* Fragmenten uit dataset
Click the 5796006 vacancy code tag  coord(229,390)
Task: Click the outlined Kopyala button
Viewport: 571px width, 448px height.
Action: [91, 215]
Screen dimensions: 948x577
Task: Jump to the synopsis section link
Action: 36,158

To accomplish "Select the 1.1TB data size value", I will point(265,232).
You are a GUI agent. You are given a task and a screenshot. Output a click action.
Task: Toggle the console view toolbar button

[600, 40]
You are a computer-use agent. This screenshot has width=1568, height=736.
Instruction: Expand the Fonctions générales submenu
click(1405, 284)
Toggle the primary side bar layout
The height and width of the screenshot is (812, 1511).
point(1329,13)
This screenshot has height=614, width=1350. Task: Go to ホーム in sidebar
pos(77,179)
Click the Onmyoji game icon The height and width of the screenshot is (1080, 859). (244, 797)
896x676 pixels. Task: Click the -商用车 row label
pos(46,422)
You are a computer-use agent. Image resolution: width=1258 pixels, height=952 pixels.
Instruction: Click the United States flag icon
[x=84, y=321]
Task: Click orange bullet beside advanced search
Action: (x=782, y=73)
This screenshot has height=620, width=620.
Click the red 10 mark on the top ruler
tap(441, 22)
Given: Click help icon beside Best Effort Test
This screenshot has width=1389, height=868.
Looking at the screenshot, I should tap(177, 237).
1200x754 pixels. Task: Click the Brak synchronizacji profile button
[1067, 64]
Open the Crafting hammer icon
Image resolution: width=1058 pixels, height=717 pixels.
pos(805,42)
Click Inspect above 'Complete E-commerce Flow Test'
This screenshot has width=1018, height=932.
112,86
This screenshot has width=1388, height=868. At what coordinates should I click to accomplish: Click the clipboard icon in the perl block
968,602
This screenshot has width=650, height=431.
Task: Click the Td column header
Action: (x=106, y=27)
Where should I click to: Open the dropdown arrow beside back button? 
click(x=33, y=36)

* Wat verwacht wordt
Neem al het materiaal hierboven regel voor regel over, zonder iets te veranderen.

* Het antwoord
Click the 5796006 vacancy code tag  coord(229,390)
Task: Click the outlined Kopyala button
Viewport: 571px width, 448px height.
Action: [91, 215]
Screen dimensions: 948x577
Task: Jump to the synopsis section link
Action: 36,158

To accomplish "Select the 1.1TB data size value", I will point(265,232).
You are a GUI agent. You are given a task and a screenshot. Output a click action.
Task: Toggle the console view toolbar button

[600, 40]
You are a computer-use agent. This screenshot has width=1568, height=736.
Instruction: Expand the Fonctions générales submenu
click(1405, 284)
Toggle the primary side bar layout
The height and width of the screenshot is (812, 1511).
point(1329,13)
This screenshot has height=614, width=1350. Task: Go to ホーム in sidebar
pos(77,179)
Click the Onmyoji game icon The height and width of the screenshot is (1080, 859). (244, 797)
896x676 pixels. Task: Click the -商用车 row label
pos(46,422)
You are a computer-use agent. Image resolution: width=1258 pixels, height=952 pixels.
Instruction: Click the United States flag icon
[x=84, y=321]
Task: Click orange bullet beside advanced search
Action: (x=782, y=73)
This screenshot has height=620, width=620.
Click the red 10 mark on the top ruler
tap(441, 22)
Given: Click help icon beside Best Effort Test
This screenshot has width=1389, height=868.
Looking at the screenshot, I should tap(177, 237).
1200x754 pixels. Task: Click the Brak synchronizacji profile button
[1067, 64]
Open the Crafting hammer icon
Image resolution: width=1058 pixels, height=717 pixels.
pos(805,42)
Click Inspect above 'Complete E-commerce Flow Test'
This screenshot has width=1018, height=932.
112,86
This screenshot has width=1388, height=868. At what coordinates should I click to accomplish: Click the clipboard icon in the perl block
968,602
This screenshot has width=650, height=431.
Task: Click the Td column header
Action: (x=106, y=27)
Where should I click to: Open the dropdown arrow beside back button? 
click(x=33, y=36)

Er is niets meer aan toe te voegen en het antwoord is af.